Ecology and Management of Cattail
Webinar Details
When:
Feb 26, 2015 2:00 pm US/Eastern
Length: 01:30 (hh:mm)
Advance Registration NOT required.
View now on-demand.
Presenter(s):
- Leigh H. Fredrickson, Ph.D., Senior Ecologist, Wetland Management and Educational Services, Inc.
CEU Credits/Certificate Offered:
- Conservation Planner (CP) - 1.5 hour Conservation Planning Credit
- Society for Range Management (SRM) - 1.5 hour SRM Credit
- The Wildlife Society - Certified Wildlife Biologist®/Professional Development Certificate Program - 1.5 hour TWS Category 1 Credit
Virtual Event Format:
Group Viewing Available:
Participants will learn about the ecology of cattail and management options in the context of abiotic conditions, land use practices, and plant physiology.
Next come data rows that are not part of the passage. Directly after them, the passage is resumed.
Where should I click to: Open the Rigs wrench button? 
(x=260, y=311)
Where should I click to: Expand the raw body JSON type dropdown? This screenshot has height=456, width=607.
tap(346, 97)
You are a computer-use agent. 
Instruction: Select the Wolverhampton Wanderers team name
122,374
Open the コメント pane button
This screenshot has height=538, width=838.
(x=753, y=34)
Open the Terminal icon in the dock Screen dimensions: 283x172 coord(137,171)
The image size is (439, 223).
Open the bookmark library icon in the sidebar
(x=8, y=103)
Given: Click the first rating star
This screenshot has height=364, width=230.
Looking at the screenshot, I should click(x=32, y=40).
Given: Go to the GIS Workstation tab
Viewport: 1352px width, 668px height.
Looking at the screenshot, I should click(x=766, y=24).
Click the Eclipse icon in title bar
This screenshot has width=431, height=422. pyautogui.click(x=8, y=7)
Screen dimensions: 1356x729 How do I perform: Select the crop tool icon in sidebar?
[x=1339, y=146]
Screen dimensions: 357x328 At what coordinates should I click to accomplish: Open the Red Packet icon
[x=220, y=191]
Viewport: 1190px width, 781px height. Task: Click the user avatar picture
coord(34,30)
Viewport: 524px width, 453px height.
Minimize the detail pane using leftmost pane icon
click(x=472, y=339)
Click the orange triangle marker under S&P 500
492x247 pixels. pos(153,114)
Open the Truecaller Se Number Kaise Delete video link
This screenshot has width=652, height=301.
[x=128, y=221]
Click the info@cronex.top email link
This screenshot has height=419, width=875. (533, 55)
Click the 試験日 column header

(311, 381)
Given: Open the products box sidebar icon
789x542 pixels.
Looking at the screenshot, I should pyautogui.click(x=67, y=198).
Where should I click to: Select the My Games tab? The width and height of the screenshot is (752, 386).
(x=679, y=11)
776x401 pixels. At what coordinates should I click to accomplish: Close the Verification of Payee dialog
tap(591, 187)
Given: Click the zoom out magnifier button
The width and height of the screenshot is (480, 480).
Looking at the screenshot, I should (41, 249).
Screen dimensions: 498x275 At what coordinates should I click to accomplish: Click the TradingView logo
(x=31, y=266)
Full title: Ecology and Management of Cattail: Consideration of abiotic conditions, land use practices, and physiological characteristics to promote good cover-water interspersion or to control unwanted cattail
Cattail is a commonly used name for a wetland plant with a global distribution that can be beneficial or a nuisance. The 30 species are in the family Typhaceae and three of these and a hybrid are common in many North American wetlands. Historically, cattails were generally described as valuable wetland plants because they provided nesting, foraging, and thermal habitat in robust emergent marsh systems for wetland dependent warm- and cold-blooded species. Cattails were also important for a diversity of invertebrates that lived on the leaves, within the stems and rhizomes, as well as in the detritus form from senesced plants. These invertebrates are critically important because they provide the protein that is essential for breeding and molting wetland-dependent birds as well as for cold-blooded vertebrates. As ephemeral, temporary, and seasonal wetlands were lost through drainage into larger more permanent basins, cattail distribution changed from a more widely dispersed condition in wetlands with short hydroperiods to dense stands in basins with longer hydroperiods. As more and more wetlands were subjected to modifications resulting from changes in agricultural practices, sedimentation rates increased as did N and P levels; hydroperiods became longer; and the location, prevalence, and area of decadent cattail stands increased across the continent. This gradual expansion of decadent cattail increased wetland management challenges causing great frustration for wetland managers because of greater need for diverse information, increasing costs of cattail control, and greater patience to address this demanding issue. The vast changes in agricultural practices, increasing demands on water resources, and a continuing focus on species rather than systems processes compromise the potential to develop management strategies appropriate for cattail control in an increasingly modified setting. It is within this framework that the presenter will share their experiences of more than 50 years across a wide spatial scale with others that are attempting to meet the challenges of managing cattail in highly modified environments. Hopefully these experiences will stimulate thinking appropriate for making management decisions about cattail in many different settings.
This webinar is presented by USDA NRCS Science and Technology.